__Exercise__.
Retype the data below, every word of it, exactly.

__Data records__.
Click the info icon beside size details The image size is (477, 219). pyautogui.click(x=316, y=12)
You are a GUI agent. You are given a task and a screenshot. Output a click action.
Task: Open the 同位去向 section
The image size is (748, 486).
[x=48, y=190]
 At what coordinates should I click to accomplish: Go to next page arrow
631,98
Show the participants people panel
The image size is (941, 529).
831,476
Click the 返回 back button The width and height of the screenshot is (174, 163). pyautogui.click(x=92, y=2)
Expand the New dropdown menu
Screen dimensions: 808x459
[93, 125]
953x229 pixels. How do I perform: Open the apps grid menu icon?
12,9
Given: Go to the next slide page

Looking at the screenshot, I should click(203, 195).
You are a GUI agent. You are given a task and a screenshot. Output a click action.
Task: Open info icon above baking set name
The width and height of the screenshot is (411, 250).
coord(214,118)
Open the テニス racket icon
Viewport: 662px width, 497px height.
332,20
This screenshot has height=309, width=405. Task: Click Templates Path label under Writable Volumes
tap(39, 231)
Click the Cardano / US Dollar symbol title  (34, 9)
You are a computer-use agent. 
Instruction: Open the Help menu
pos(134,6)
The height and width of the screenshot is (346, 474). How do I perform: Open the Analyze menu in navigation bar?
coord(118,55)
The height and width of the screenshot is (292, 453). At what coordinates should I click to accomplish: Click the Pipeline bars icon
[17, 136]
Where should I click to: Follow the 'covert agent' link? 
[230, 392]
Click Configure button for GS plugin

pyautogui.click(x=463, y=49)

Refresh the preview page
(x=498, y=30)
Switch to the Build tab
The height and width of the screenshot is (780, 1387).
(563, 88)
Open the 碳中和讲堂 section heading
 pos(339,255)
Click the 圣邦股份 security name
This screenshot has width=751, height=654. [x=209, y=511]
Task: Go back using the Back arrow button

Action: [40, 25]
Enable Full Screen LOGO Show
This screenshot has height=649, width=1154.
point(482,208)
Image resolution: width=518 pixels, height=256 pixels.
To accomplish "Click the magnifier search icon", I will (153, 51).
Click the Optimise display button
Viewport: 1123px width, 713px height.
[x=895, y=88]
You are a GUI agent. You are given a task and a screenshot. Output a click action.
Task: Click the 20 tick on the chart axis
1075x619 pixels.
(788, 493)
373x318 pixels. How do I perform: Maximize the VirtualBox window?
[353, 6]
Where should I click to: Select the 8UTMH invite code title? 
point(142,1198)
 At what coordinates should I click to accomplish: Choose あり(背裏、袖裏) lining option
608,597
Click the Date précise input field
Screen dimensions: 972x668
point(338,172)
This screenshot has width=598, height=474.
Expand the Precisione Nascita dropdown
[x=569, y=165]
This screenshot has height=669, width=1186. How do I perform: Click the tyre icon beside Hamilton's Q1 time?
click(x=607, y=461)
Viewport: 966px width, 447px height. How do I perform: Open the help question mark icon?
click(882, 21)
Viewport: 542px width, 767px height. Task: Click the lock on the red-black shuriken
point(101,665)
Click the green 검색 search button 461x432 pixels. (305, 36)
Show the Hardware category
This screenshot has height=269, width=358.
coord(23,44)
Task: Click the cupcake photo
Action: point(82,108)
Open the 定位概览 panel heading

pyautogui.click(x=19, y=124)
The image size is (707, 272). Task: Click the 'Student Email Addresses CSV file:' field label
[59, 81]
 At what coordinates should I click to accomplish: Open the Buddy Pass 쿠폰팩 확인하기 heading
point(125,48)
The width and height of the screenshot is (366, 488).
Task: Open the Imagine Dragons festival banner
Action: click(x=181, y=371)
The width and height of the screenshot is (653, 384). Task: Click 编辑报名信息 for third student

__Output__.
Click the info icon beside size details The image size is (477, 219). pyautogui.click(x=316, y=12)
You are a GUI agent. You are given a task and a screenshot. Output a click action.
Task: Open the 同位去向 section
The image size is (748, 486).
[x=48, y=190]
 At what coordinates should I click to accomplish: Go to next page arrow
631,98
Show the participants people panel
The image size is (941, 529).
831,476
Click the 返回 back button The width and height of the screenshot is (174, 163). pyautogui.click(x=92, y=2)
Expand the New dropdown menu
Screen dimensions: 808x459
[93, 125]
953x229 pixels. How do I perform: Open the apps grid menu icon?
12,9
Given: Go to the next slide page

Looking at the screenshot, I should click(203, 195).
You are a GUI agent. You are given a task and a screenshot. Output a click action.
Task: Open info icon above baking set name
The width and height of the screenshot is (411, 250).
coord(214,118)
Open the テニス racket icon
Viewport: 662px width, 497px height.
332,20
This screenshot has height=309, width=405. Task: Click Templates Path label under Writable Volumes
tap(39, 231)
Click the Cardano / US Dollar symbol title  (34, 9)
You are a computer-use agent. 
Instruction: Open the Help menu
pos(134,6)
The height and width of the screenshot is (346, 474). How do I perform: Open the Analyze menu in navigation bar?
coord(118,55)
The height and width of the screenshot is (292, 453). At what coordinates should I click to accomplish: Click the Pipeline bars icon
[17, 136]
Where should I click to: Follow the 'covert agent' link? 
[230, 392]
Click Configure button for GS plugin

pyautogui.click(x=463, y=49)

Refresh the preview page
(x=498, y=30)
Switch to the Build tab
The height and width of the screenshot is (780, 1387).
(563, 88)
Open the 碳中和讲堂 section heading
 pos(339,255)
Click the 圣邦股份 security name
This screenshot has width=751, height=654. [x=209, y=511]
Task: Go back using the Back arrow button

Action: [40, 25]
Enable Full Screen LOGO Show
This screenshot has height=649, width=1154.
point(482,208)
Image resolution: width=518 pixels, height=256 pixels.
To accomplish "Click the magnifier search icon", I will (153, 51).
Click the Optimise display button
Viewport: 1123px width, 713px height.
[x=895, y=88]
You are a GUI agent. You are given a task and a screenshot. Output a click action.
Task: Click the 20 tick on the chart axis
1075x619 pixels.
(788, 493)
373x318 pixels. How do I perform: Maximize the VirtualBox window?
[353, 6]
Where should I click to: Select the 8UTMH invite code title? 
point(142,1198)
 At what coordinates should I click to accomplish: Choose あり(背裏、袖裏) lining option
608,597
Click the Date précise input field
Screen dimensions: 972x668
point(338,172)
This screenshot has width=598, height=474.
Expand the Precisione Nascita dropdown
[x=569, y=165]
This screenshot has height=669, width=1186. How do I perform: Click the tyre icon beside Hamilton's Q1 time?
click(x=607, y=461)
Viewport: 966px width, 447px height. How do I perform: Open the help question mark icon?
click(882, 21)
Viewport: 542px width, 767px height. Task: Click the lock on the red-black shuriken
point(101,665)
Click the green 검색 search button 461x432 pixels. (305, 36)
Show the Hardware category
This screenshot has height=269, width=358.
coord(23,44)
Task: Click the cupcake photo
Action: point(82,108)
Open the 定位概览 panel heading

pyautogui.click(x=19, y=124)
The image size is (707, 272). Task: Click the 'Student Email Addresses CSV file:' field label
[59, 81]
 At what coordinates should I click to accomplish: Open the Buddy Pass 쿠폰팩 확인하기 heading
point(125,48)
The width and height of the screenshot is (366, 488).
Task: Open the Imagine Dragons festival banner
Action: click(x=181, y=371)
The width and height of the screenshot is (653, 384). Task: Click 编辑报名信息 for third student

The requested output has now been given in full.